-- Your instructions --
Once the pictures are set aside, repeat all of the data below exactly.

(Screenshot grounding data)
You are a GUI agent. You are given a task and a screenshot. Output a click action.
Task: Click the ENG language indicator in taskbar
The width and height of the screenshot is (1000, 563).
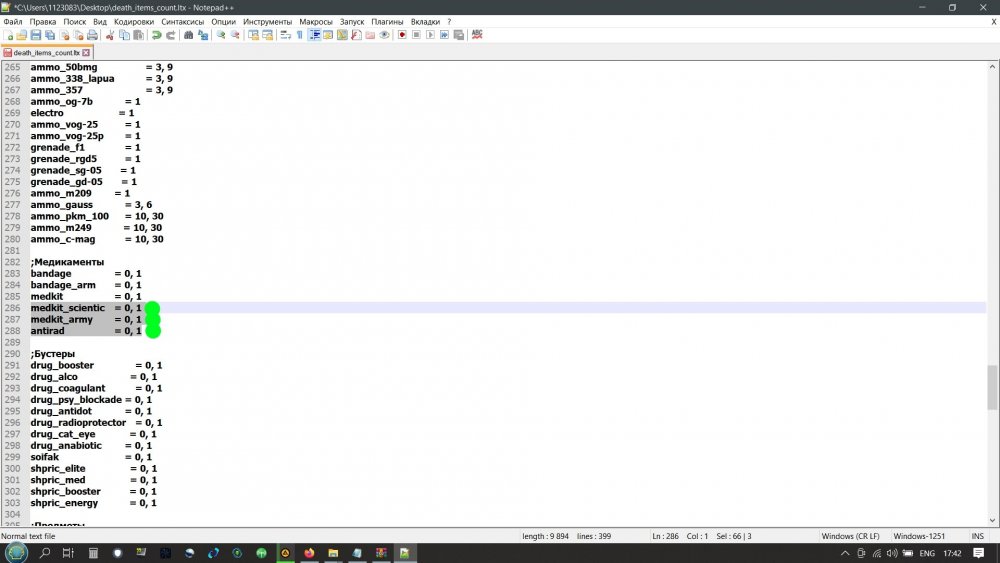click(x=927, y=553)
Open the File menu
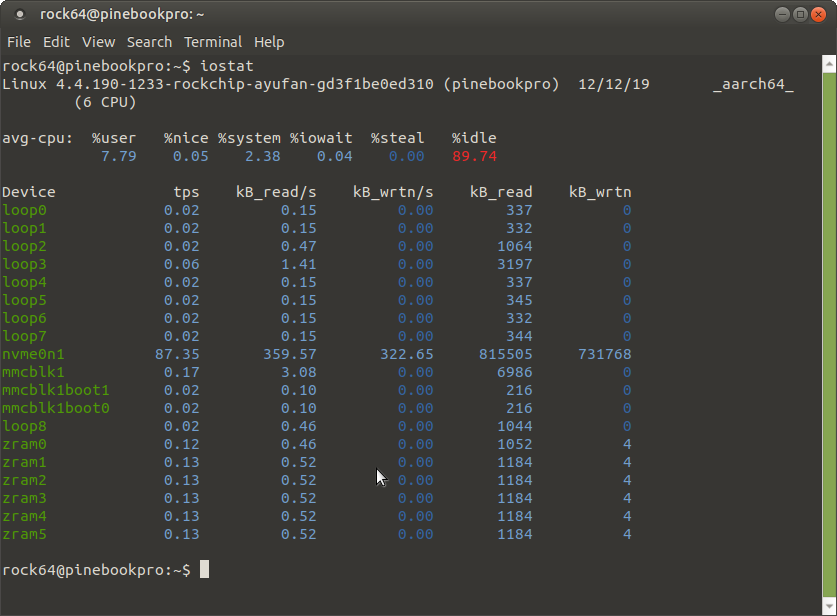 (x=19, y=42)
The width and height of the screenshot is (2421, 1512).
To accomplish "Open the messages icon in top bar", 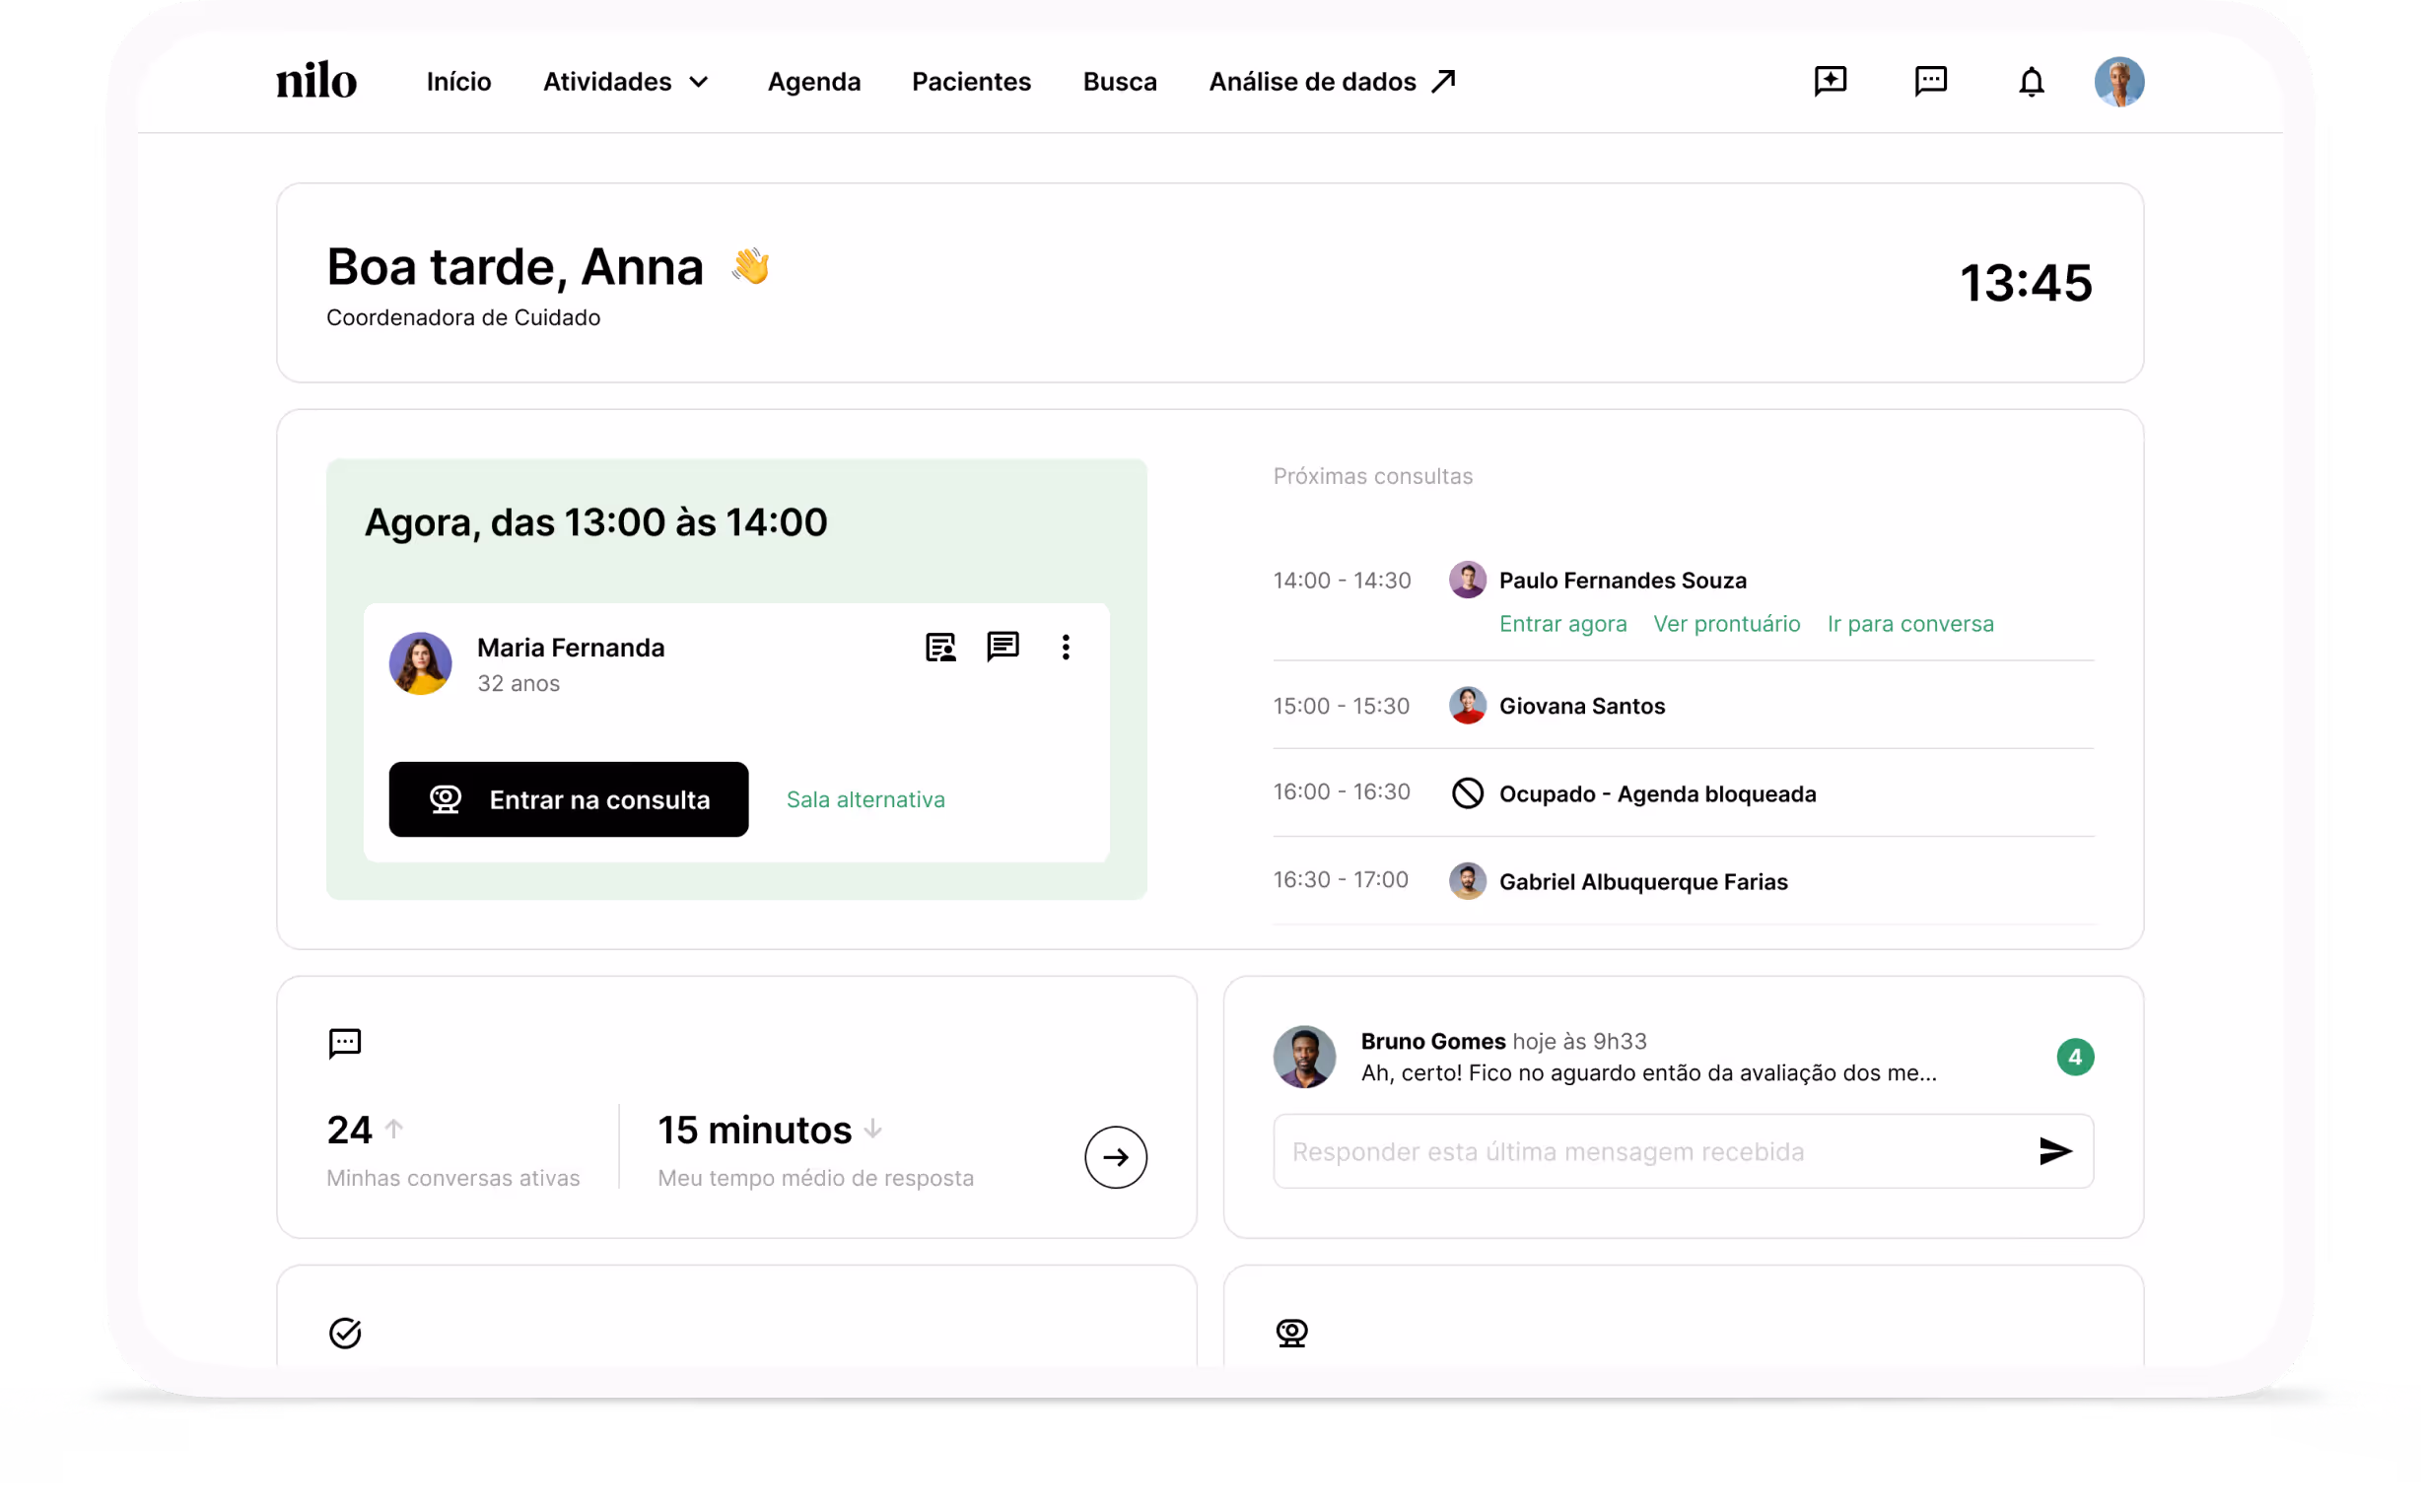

-- Finished task --
You are a GUI agent. You are given a task and a screenshot. Output a click action.
Task: Click the ENG language indicator in taskbar
The width and height of the screenshot is (1000, 563).
click(x=927, y=553)
Open the File menu
 (x=19, y=42)
The width and height of the screenshot is (2421, 1512).
To accomplish "Open the messages icon in top bar", 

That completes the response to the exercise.